■ **Items**
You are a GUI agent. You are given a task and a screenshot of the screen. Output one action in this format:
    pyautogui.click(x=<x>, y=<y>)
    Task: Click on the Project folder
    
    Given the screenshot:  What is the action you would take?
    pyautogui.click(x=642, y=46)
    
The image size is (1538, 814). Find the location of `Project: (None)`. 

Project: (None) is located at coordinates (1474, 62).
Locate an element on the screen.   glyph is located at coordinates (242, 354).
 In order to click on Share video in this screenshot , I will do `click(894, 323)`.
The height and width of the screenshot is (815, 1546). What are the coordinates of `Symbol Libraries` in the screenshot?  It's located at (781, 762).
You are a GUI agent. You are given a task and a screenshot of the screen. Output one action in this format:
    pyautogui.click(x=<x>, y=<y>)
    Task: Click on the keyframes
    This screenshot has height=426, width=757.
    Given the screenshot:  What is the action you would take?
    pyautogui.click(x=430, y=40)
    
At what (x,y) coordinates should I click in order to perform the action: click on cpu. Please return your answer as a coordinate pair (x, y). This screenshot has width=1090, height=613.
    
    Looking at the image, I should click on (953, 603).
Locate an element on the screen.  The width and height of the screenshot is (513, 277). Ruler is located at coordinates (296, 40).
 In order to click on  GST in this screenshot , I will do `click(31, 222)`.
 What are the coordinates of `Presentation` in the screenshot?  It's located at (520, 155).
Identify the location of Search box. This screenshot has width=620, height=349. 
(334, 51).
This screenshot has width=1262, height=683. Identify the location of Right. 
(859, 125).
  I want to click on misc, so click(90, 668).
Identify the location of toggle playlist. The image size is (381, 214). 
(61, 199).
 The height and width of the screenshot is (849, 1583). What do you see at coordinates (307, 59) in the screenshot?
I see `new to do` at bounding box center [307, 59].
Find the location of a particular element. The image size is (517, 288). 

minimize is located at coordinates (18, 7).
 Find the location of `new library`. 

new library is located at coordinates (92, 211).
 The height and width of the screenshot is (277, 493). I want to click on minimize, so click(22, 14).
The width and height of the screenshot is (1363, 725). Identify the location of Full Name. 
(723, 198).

■ **The exercise**
Recast the entries as a Markdown table with the columns Row and Line. Start at the line containing "GST in this", continue through the last line of the entries, and skip any blank lines.

■ **Response to this exercise**
| Row | Line |
|---|---|
| 1 |  In order to click on  GST in this screenshot , I will do `click(31, 222)`. |
| 2 |  What are the coordinates of `Presentation` in the screenshot?  It's located at (520, 155). |
| 3 | Identify the location of Search box. This screenshot has width=620, height=349.  |
| 4 | (334, 51). |
| 5 | This screenshot has width=1262, height=683. Identify the location of Right.  |
| 6 | (859, 125). |
| 7 |   I want to click on misc, so click(90, 668). |
| 8 | Identify the location of toggle playlist. The image size is (381, 214).  |
| 9 | (61, 199). |
| 10 |  The height and width of the screenshot is (849, 1583). What do you see at coordinates (307, 59) in the screenshot? |
| 11 | I see `new to do` at bounding box center [307, 59]. |
| 12 | Find the location of a particular element. The image size is (517, 288).  |
| 13 | minimize is located at coordinates (18, 7). |
| 14 |  Find the location of `new library`.  |
| 15 | new library is located at coordinates (92, 211). |
| 16 |  The height and width of the screenshot is (277, 493). I want to click on minimize, so click(22, 14). |
| 17 | The width and height of the screenshot is (1363, 725). Identify the location of Full Name.  |
| 18 | (723, 198). |